President’s Choice Moroccan-Style Mint Green is the tea of choice of late.

January 25, 2007

I'm scared.

On my way through the Canadian Oxford Dictionary whilst searching for the exact definition of “eaves”, I note that in the entry under “Cummings”, Burton gets precedent over Edward Estlin (e.e.), which is very oh canada. And then I start to think about the Burton Cummings poetry I could recite in near-entirety (ie These Eyes, Share the Land, I’m Scared and Stand Tall etc.) vs what I know by e.e. (ie none) and I feel very very subeducated.
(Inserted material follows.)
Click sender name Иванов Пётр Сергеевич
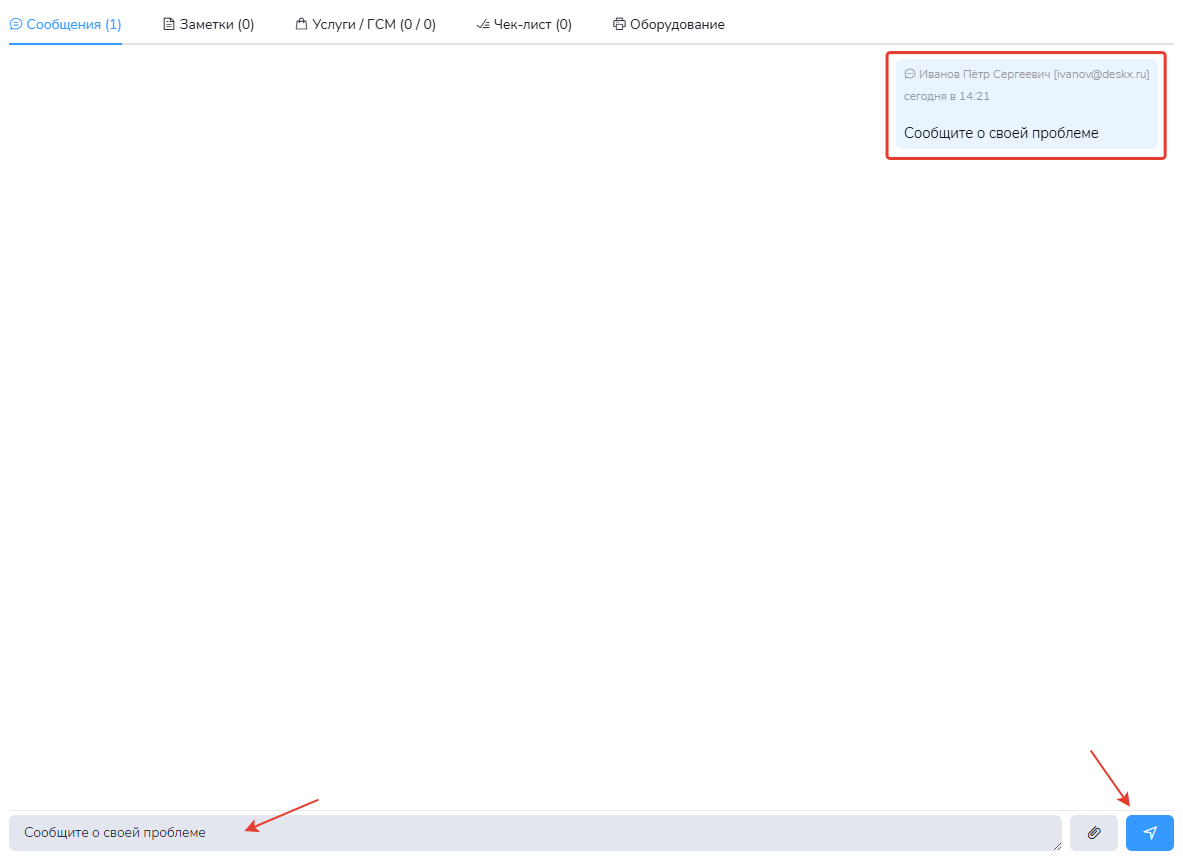click(984, 74)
Upon investigation, I discover that Burton’s precedent is thanks to alphabetical order, and that biographical entries in the COD are not actually in order of greatness. Though perhaps the alphabet could be considered an order of greatness. I still like that Burton gets top billing though. And I wonder if he appears in any ODs outside of the C?

January 23, 2007

The Third Age

I was interested to see Margaret Drabble cited in the recent Macleans article “The 27 Year Itch” regarding late-life divorce for having coined the phrase “The Third Age” in her The Seven Sisters. On the digitalization of reading. Jenny Diski on compacting the classics, which is horrifyingly awful.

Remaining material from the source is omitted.